Question #4e56f

Jun 19, 2016

$\int {x}^{2} \mathrm{dx} = {x}^{3} / 3 + C$

Explanation:

Integrating any power of $x$ (such as ${x}^{2}$, ${x}^{3}$, ${x}^{4}$, and so on) is relatively straight-forward: it is done using the reverse power rule.

Recall from differential calculus that the derivative of a function like ${x}^{2}$ can be found using a handy shortcut. First, you bring the exponent to the front:
$2 {x}^{2}$
and then you decrease the exponent by one:
$2 {x}^{2 - 1} = 2 x$

Since integration is essentially the opposite of differentiation, integrating powers of $x$ should be the opposite of deriving them. To make this more clear, let's write down the steps for differentiating ${x}^{2}$:
1. Bring the exponent to the front and multiply it by $x$.
2. Decrease the exponent by one.

Now, let's think about how to do this in reverse (because integration is reverse differentiation). We need go backwards, starting at step 2. And since we're reversing the process, instead of decreasing the exponent by $1$, we need to increase the exponent by $1$. And after that, instead of multiplying by the exponent, we need to divide by the exponent.
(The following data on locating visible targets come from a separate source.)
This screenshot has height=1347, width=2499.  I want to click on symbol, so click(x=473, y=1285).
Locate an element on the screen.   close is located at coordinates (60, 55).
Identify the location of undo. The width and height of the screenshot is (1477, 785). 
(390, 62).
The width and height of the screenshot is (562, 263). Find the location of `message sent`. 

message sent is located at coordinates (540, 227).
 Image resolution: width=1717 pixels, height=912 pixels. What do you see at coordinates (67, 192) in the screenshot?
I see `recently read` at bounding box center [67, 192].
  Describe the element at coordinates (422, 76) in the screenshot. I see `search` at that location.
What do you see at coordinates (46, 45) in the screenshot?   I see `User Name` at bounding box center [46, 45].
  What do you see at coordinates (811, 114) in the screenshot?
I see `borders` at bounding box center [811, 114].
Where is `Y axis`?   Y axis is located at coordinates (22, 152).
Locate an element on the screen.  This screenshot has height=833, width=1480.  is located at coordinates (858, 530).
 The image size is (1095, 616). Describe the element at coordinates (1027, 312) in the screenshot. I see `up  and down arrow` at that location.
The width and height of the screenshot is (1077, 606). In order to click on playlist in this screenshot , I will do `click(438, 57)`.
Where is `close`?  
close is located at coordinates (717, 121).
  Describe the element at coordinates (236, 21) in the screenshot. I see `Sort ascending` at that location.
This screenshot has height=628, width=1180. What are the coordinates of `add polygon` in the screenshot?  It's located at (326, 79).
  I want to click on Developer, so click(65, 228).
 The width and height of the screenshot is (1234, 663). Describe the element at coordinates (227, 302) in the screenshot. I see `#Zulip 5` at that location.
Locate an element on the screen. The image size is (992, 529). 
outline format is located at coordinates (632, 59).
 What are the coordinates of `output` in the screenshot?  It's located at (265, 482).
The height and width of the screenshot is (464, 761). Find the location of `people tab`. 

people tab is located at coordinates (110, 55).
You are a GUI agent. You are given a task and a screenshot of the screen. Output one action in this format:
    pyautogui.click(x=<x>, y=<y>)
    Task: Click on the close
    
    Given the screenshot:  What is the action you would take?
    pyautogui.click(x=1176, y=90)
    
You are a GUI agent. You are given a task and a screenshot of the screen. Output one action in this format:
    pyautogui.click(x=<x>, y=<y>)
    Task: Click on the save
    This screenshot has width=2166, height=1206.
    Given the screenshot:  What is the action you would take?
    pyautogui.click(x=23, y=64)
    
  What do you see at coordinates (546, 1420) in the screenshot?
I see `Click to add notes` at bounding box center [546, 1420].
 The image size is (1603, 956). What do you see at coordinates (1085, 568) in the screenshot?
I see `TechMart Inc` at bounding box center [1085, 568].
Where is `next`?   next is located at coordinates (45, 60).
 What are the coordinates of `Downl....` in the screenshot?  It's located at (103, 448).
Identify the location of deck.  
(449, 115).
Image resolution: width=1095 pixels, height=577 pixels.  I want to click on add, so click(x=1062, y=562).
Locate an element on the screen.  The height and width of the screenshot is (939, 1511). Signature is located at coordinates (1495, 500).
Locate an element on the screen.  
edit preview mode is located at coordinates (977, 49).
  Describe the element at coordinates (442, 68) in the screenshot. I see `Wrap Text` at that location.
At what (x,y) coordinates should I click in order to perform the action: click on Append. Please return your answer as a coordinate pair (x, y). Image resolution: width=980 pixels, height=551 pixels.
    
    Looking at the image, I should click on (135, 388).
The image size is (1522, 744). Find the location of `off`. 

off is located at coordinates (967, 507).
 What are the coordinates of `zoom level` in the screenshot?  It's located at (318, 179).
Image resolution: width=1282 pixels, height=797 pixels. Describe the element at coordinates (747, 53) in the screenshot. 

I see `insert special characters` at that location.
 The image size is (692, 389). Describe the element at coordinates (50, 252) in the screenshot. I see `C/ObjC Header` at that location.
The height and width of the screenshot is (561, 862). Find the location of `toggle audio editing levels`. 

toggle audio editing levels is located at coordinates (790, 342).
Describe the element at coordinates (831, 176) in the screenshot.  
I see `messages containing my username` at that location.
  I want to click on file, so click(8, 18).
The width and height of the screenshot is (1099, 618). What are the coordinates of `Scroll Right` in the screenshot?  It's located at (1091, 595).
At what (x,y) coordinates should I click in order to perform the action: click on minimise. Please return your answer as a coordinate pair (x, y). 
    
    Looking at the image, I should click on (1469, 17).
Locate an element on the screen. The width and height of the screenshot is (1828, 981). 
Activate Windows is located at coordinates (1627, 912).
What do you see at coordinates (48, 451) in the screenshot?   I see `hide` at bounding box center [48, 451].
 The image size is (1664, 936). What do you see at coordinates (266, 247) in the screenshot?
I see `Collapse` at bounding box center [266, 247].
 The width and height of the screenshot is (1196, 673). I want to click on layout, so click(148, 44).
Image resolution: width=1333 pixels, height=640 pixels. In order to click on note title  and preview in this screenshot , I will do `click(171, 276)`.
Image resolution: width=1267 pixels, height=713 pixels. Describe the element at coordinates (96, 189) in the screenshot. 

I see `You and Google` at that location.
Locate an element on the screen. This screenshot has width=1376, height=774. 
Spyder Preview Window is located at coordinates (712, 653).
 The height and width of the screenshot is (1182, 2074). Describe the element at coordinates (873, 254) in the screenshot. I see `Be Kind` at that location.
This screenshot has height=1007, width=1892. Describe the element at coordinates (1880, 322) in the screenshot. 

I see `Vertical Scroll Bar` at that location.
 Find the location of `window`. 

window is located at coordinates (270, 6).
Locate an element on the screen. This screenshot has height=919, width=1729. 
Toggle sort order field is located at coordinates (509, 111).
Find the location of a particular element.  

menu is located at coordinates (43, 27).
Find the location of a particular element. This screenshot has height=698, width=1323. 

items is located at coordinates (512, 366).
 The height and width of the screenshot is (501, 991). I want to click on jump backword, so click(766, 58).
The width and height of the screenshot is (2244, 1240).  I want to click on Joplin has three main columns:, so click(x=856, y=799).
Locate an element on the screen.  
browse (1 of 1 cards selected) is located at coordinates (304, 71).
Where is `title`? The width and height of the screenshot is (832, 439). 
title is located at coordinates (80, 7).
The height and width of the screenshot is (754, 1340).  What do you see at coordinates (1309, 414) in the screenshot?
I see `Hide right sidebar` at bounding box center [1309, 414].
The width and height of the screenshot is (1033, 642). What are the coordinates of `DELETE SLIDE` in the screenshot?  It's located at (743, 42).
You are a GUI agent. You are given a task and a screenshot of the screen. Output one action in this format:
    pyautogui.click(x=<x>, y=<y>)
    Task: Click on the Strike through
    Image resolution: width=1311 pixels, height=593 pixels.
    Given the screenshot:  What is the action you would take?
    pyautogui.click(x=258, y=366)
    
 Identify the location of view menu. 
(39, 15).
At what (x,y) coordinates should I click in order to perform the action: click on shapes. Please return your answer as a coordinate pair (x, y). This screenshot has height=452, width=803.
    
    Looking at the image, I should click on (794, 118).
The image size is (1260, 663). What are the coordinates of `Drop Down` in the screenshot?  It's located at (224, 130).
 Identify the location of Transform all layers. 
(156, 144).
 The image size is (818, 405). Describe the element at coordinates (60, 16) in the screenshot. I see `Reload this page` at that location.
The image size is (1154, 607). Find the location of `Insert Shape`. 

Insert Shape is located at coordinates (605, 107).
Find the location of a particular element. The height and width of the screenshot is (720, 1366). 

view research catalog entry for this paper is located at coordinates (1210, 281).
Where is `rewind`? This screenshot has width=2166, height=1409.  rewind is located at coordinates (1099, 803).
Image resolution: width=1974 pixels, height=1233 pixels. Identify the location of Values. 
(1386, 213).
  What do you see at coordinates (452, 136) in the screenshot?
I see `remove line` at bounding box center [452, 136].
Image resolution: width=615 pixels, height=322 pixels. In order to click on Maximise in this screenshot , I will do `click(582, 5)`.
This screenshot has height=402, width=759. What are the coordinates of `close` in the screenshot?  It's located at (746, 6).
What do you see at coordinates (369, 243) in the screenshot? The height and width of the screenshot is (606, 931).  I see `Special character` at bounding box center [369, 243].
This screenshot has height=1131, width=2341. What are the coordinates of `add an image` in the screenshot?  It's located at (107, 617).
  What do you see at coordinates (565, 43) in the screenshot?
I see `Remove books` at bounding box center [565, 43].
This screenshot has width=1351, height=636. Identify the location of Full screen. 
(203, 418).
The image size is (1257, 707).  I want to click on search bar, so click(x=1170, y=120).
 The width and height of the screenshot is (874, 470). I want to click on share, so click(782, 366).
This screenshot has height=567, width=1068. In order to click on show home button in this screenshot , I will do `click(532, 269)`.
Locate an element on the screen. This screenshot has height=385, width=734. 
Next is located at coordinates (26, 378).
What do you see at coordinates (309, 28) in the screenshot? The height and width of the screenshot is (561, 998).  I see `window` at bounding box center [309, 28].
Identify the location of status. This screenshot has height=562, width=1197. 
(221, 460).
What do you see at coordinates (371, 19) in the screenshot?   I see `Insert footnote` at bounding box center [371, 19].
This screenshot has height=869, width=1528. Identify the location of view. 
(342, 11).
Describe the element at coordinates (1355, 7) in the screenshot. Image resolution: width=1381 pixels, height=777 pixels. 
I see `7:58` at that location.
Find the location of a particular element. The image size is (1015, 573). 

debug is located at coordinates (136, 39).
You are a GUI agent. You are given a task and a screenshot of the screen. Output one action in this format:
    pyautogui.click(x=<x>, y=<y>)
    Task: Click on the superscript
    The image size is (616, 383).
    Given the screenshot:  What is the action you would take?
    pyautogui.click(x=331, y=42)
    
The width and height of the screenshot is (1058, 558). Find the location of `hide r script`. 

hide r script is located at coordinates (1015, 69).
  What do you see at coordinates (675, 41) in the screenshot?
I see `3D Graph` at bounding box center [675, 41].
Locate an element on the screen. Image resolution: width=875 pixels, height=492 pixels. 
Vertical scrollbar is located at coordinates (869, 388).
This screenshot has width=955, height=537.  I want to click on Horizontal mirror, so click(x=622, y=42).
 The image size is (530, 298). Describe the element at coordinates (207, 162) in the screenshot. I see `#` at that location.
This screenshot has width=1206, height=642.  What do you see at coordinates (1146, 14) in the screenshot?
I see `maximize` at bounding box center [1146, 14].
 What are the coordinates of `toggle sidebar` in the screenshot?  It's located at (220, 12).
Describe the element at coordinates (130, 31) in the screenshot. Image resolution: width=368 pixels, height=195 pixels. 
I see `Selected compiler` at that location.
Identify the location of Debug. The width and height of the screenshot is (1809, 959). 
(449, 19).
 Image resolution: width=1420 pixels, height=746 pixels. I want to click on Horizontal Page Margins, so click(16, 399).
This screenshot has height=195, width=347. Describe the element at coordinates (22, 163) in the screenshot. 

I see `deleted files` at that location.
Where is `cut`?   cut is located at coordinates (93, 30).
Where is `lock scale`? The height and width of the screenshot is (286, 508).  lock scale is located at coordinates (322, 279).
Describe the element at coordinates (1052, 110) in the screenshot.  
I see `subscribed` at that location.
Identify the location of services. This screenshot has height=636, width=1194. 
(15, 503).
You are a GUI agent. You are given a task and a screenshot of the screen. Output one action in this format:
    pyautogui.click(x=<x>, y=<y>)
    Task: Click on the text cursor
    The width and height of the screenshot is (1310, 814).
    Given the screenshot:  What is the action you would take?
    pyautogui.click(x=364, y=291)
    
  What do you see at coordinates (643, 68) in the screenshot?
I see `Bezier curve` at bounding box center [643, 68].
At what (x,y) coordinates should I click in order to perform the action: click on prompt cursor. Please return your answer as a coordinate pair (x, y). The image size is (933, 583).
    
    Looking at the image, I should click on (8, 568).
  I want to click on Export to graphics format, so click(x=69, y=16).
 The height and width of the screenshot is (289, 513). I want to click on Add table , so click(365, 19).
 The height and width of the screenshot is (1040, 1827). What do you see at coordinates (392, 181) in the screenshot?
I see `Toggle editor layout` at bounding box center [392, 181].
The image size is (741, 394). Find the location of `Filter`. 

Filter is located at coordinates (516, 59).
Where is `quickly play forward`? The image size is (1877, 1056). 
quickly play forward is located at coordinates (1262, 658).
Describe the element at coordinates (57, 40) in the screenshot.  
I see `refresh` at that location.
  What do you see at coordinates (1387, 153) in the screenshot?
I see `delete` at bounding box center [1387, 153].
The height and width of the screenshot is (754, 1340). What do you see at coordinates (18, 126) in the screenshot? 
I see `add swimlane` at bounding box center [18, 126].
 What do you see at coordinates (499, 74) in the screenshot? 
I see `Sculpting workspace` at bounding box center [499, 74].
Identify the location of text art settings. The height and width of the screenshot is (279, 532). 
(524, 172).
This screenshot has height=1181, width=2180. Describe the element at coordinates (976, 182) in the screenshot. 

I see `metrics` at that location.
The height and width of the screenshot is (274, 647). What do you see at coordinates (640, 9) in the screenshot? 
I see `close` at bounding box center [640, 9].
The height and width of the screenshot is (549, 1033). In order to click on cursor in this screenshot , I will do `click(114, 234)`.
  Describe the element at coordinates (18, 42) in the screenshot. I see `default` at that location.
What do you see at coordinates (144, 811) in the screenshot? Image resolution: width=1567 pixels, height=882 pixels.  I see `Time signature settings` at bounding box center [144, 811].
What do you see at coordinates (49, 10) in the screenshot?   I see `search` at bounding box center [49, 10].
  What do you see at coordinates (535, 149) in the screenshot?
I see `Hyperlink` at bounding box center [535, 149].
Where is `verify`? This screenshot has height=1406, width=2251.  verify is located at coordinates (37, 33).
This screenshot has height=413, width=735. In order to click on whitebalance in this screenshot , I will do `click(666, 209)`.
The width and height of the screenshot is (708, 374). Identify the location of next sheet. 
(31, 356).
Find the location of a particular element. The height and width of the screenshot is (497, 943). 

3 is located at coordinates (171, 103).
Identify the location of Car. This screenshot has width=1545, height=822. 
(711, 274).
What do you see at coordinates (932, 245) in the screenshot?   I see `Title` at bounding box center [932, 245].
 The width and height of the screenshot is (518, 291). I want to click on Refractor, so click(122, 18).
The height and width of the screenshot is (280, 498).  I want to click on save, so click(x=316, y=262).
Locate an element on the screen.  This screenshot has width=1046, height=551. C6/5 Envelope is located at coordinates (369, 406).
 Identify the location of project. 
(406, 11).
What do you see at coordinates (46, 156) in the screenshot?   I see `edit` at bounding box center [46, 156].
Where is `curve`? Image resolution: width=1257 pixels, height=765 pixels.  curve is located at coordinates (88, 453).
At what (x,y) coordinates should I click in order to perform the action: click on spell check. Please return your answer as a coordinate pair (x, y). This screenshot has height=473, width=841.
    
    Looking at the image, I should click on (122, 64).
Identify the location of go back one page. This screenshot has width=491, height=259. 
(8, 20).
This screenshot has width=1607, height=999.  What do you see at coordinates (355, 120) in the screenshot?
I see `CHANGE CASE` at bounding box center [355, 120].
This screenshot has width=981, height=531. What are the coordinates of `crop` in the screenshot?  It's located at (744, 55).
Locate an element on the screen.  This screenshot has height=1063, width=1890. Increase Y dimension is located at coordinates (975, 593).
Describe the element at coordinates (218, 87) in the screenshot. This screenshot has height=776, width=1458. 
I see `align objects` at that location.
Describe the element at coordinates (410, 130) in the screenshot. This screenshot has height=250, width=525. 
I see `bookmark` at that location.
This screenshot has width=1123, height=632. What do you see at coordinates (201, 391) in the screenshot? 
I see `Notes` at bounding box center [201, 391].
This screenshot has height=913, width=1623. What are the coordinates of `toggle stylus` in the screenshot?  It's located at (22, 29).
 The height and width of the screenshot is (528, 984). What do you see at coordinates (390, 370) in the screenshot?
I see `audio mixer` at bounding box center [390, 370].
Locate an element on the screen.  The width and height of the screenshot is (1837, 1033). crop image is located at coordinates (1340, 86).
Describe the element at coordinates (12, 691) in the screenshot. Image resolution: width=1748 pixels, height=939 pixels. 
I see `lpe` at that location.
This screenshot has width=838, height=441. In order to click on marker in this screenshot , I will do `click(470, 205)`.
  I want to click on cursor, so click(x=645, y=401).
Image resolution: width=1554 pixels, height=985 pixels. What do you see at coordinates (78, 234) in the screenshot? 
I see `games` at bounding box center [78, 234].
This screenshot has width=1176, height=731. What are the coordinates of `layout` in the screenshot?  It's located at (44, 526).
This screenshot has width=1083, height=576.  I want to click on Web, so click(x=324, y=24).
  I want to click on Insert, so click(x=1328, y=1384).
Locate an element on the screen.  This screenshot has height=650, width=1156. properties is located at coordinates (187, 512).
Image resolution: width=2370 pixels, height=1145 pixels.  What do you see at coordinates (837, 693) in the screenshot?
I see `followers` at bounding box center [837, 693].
So, our steps are:
1. Increase the power by $1$.
2. Divide by the new power.

Therefore, if we need to integrate ${x}^{2}$, we increase the power by $1$:
${x}^{3}$
And divide by the new power:
${x}^{3} / 3$

All that's left is to add a constant of integration $C$ (which is done after every integration), and you're finished:
$\int {x}^{2} \mathrm{dx} = {x}^{3} / 3 + C$